The state of Florida is one that has cracked down on DUI offenders. Anyone who has received multiple DUI offenses may be subject to use an ignition interlock system for their vehicles. These stipulations may be strengthened even further, as the National Transportation Safety Board (NTSB) is pushing to have this be a condition for every single DUI conviction, whether it is a person's first offense or fifth.
These ignition interlock systems cost about $200 for installation, in addition to monthly fees charged by the company that monitors and maintains them. The device cuts on whenever a would be driver blows into the attached tube. They are not allowed to register any alcohol on the blood alcohol content scale. If any alcohol is measured, your vehicle won't start up. Federal experts call this a quality way to cut down on the number of alcohol related car crashes, especially those that end in fatalities.
The question remains, how useful and effective a measure will this be to prevent people from getting behind the wheel while drunk? A common workaround revolves around someone getting a friend to blow into the device if they have been drinking so that the car will still start.
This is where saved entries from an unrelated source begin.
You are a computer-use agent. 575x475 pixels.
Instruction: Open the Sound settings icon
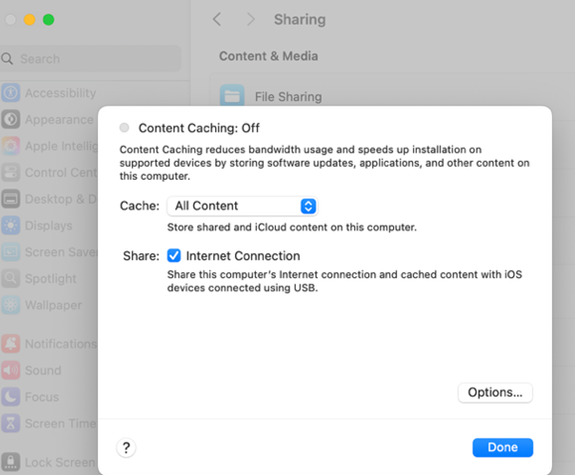click(11, 370)
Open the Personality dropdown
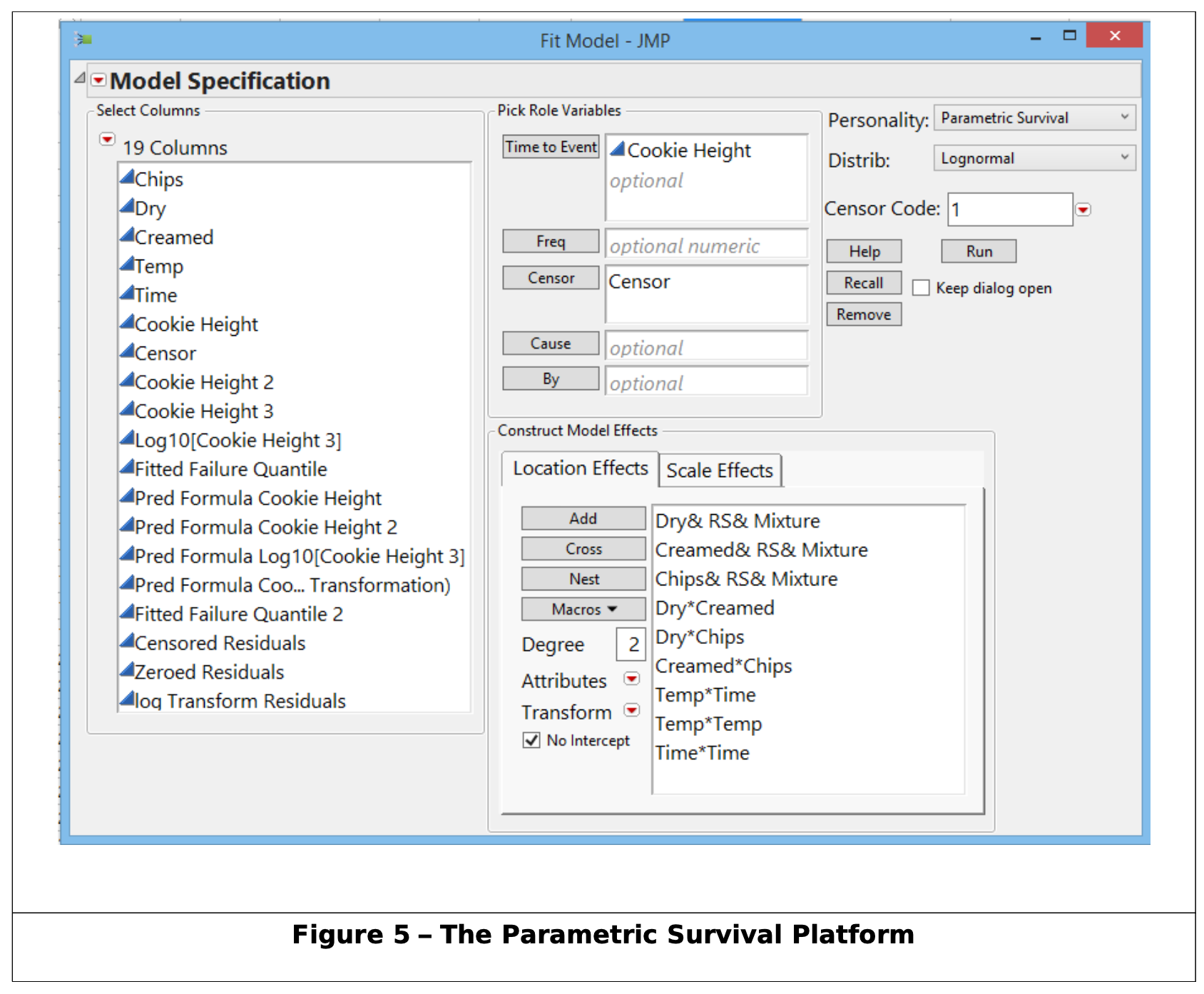1204x994 pixels. (x=1034, y=118)
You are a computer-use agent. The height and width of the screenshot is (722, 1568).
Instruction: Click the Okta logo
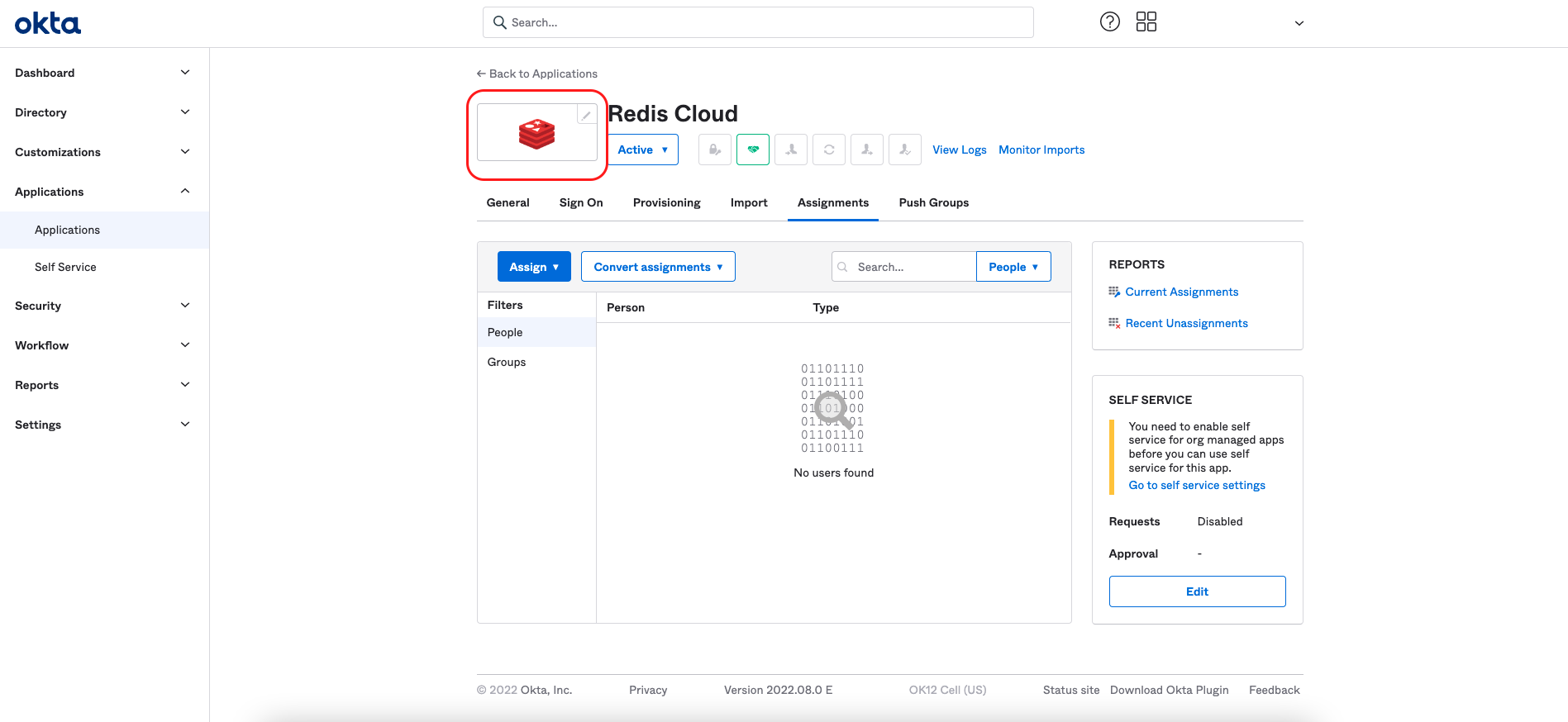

Some might also argue that many states already have stiff penalties for first time DUI offenders. The state of Florida and many others issue a fine of $500, court costs, the suspension of license and mandatory community service. The judge can also issue more penalties at his or her discretion, depending on the terms of the case.
Regardless of what type of effect this would have on drivers and safety, it is clear that people are getting the message about driving drunk and the severe consequences that can take place as a result. Any alcohol commercial or ad urges its consumers to drink responsibly, in the same way that tobacco companies years ago were required to attach a Surgeon General's warning to their products outlining the hazardous effects of consumption. More than ever, people are getting the word out and urging each other to use designated drivers or cabs if they feel that they are going to drink. In many areas, localities will allow public transportation to run all night to give people more options to get home safely. It appears that people are trying and the results remain to be seen.